» Text excerpt:

(begin)

Blame Manufacturers For Annoying Hidden Prices Online

Have you been noticing more and more lately that no matter which online retailer you visit, you have to add the item to your shopping cart to see the price? Blame it on manufacturers, who are taking advantage of a 2007 Supreme Court ruling to be more aggressive about controlling pricing online, writes the New York Times.

Ever since that decision, retailers say manufacturers have become increasingly aggressive with one tool in particular: forbidding retailers from advertising their products for anything less than a certain price.

For offline retailers like Wal-Mart Stores and Best Buy, that means not dropping below those prices in the circulars and ads in newspapers. But online retailers have a greater burden. Manufacturers consider the product pages on sites like eBay and to be ads, and they complain whenever e-commerce sites set prices below the minimum price.

(end)

» Source data:
(begin)

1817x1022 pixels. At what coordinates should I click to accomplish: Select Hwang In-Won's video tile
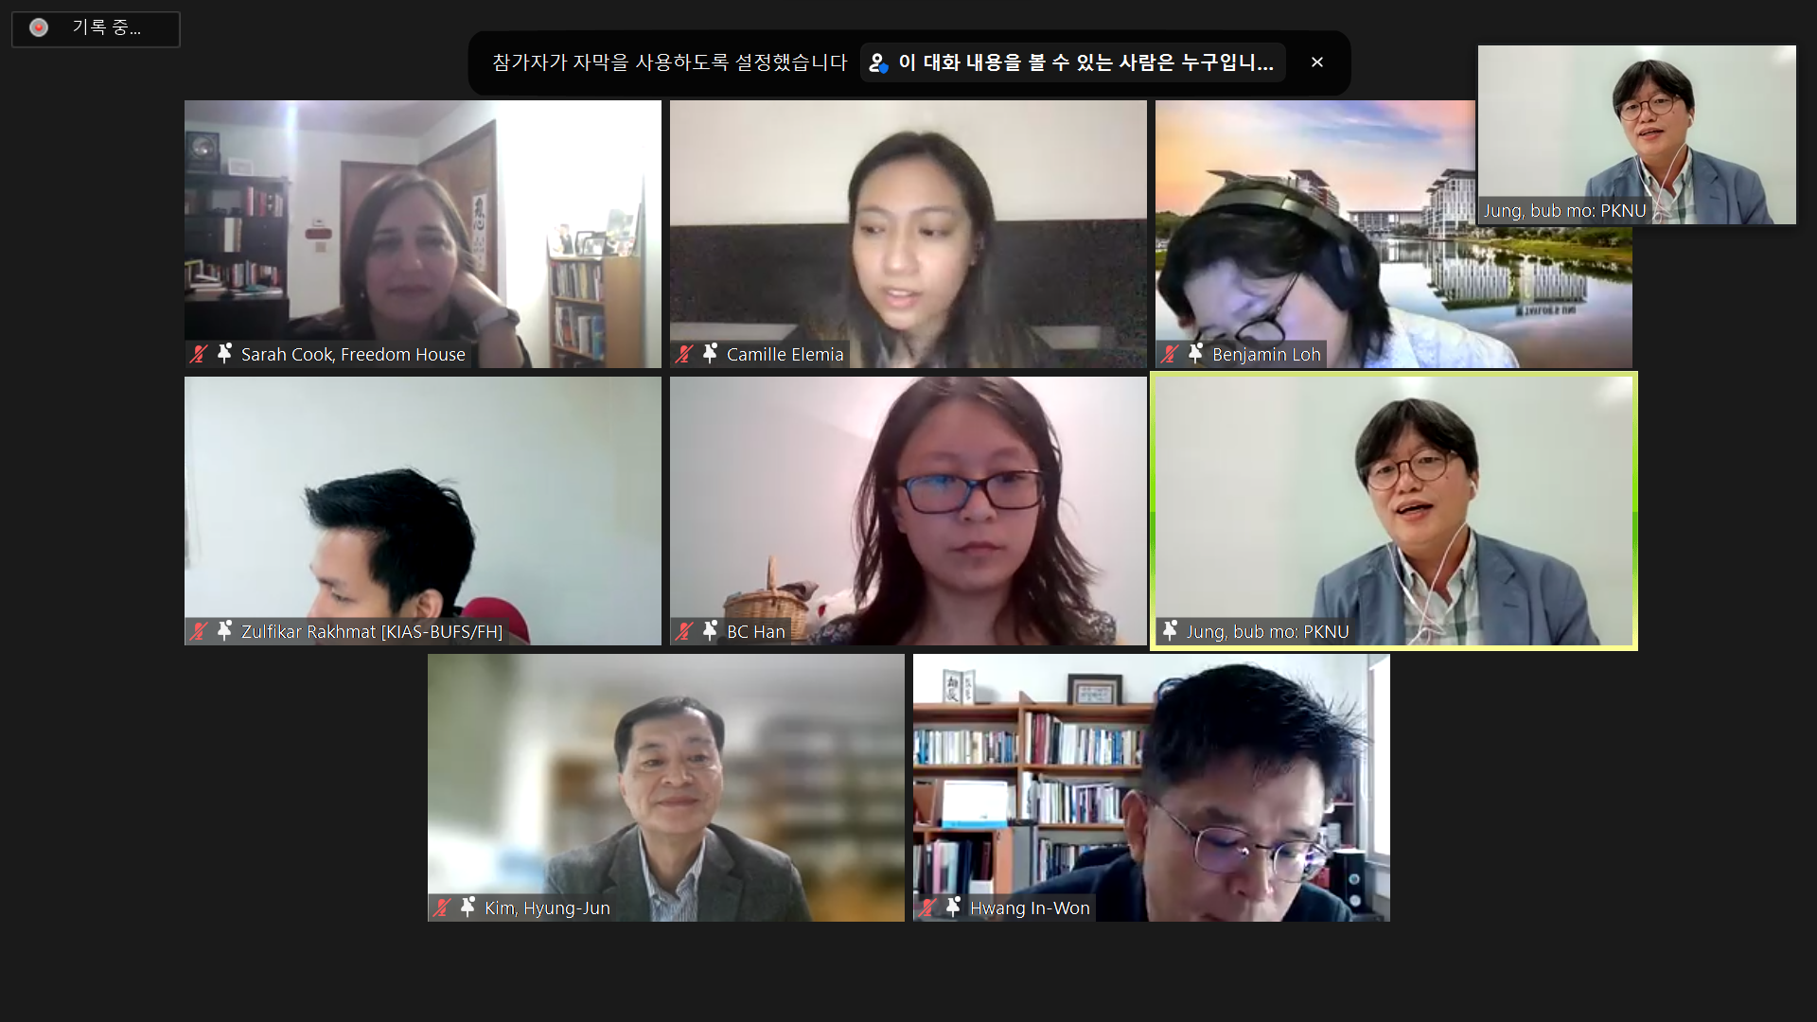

(end)

» Goal:
Pick up the article on manufacturers and hidden online prices after its final sentence and continue it.

» Expected answer:
The practice has spread from consumer electronics to things like sporting goods and books, and obviously it ruins the idea of transparency online–such unlisted prices keep those listings out of price comparison searches, for example.

The article says manufacturers argue if they don’t put a stop to steep online discounting, it will be a race to zero and everyone will lose–brick and mortar stores will be unable to compete and stop carrying goods entirely. Somehow I don’t think the hands-on experience of a brick & mortar store will ever lose a certain appeal, particularly if you can match it with quality customer service and expert help.

Update: An anonymous tipster wrote in with some insight on the world of price enforcement:

I used to work with a company called Net Enforcers ( ) that monitored online pricing for companies… The are the mercenaries who track online prices and newspapers as well. Sunday fliers, the whole nine…

They pay their employees to surf the web, THE WHOLE DAY, monitoring eBay and specific sites making sure that the products aren’t advertised at a lower price. They also monitor use of product pictures.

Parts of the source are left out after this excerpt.